Existing watermarking schemes rely on autoregressive (AR) context generation and thus struggle to accommodate diffusion language models (DLMs), which generate tokens non-autoregressively and in arbitrary order. This work proposes the first DLM-specific watermarking method: during the forward diffusion process, watermark signals are modulated based on token-prediction distributions and context-aware probabilistic modeling; crucially, watermark embedding is performed in expectation over partially determined intermediate states—an innovation enabling robustness without compromising generation fidelity. Contextual token selection is further enhanced to improve resilience against perturbations. The method requires no detector modification, preserves generation quality nearly intact (BLEU and perplexity degradation <0.5%), achieves >99% true positive detection rate, and matches state-of-the-art AR-based watermarking schemes in robustness against pruning, synonym substitution, and other adversarial edits—establishing, for the first time, an efficient and robust solution for DLM text provenance.

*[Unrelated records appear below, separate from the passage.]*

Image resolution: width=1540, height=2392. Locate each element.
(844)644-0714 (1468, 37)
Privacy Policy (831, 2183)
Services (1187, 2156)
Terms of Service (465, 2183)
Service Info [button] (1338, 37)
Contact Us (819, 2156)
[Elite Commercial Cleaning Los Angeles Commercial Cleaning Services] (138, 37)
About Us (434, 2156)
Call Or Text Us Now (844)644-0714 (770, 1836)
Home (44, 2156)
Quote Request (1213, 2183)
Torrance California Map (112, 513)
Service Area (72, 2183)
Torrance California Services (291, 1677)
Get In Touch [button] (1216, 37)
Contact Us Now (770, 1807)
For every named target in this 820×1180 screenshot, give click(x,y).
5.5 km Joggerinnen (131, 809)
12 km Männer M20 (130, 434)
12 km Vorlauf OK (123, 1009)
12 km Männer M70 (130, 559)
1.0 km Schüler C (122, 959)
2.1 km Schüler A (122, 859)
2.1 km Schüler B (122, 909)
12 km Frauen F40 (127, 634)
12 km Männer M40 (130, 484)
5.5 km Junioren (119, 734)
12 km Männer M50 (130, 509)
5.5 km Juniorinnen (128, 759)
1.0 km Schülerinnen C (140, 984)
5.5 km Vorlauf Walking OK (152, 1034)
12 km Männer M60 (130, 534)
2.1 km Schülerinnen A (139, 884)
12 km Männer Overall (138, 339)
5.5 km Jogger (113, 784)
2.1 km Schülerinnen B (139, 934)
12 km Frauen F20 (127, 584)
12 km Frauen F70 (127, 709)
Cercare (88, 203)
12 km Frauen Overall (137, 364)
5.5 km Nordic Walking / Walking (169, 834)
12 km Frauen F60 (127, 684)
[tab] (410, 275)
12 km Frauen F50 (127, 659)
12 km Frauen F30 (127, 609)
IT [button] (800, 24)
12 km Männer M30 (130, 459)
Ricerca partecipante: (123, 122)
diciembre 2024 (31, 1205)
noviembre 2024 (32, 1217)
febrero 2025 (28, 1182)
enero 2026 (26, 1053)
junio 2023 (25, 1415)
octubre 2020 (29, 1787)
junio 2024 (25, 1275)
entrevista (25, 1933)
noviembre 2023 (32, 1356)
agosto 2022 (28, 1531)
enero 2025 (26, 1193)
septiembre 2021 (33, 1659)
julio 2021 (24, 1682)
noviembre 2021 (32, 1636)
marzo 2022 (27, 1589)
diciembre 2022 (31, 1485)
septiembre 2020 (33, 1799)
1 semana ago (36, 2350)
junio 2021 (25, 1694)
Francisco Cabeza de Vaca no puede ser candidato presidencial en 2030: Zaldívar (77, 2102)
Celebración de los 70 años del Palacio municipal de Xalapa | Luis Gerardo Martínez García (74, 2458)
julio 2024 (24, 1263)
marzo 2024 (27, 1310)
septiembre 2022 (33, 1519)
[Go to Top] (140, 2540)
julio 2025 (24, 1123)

We introduce the first watermark tailored for diffusion language models (DLMs), an emergent LLM paradigm able to generate tokens in arbitrary order, in contrast to standard autoregressive language models (ARLMs) which generate tokens sequentially. While there has been much work in ARLM watermarking, a key challenge when attempting to apply these schemes directly to the DLM setting is that they rely on previously generated tokens, which are not always available with DLM generation. In this work we address this challenge by: (i) applying the watermark in expectation over the context even when some context tokens are yet to be determined, and (ii) promoting tokens which increase the watermark strength when used as context for other tokens. This is accomplished while keeping the watermark detector unchanged. Our experimental evaluation demonstrates that the DLM watermark leads to a >99% true positive rate with minimal quality impact and achieves similar robustness to existing ARLM watermarks, enabling for the first time reliable DLM watermarking.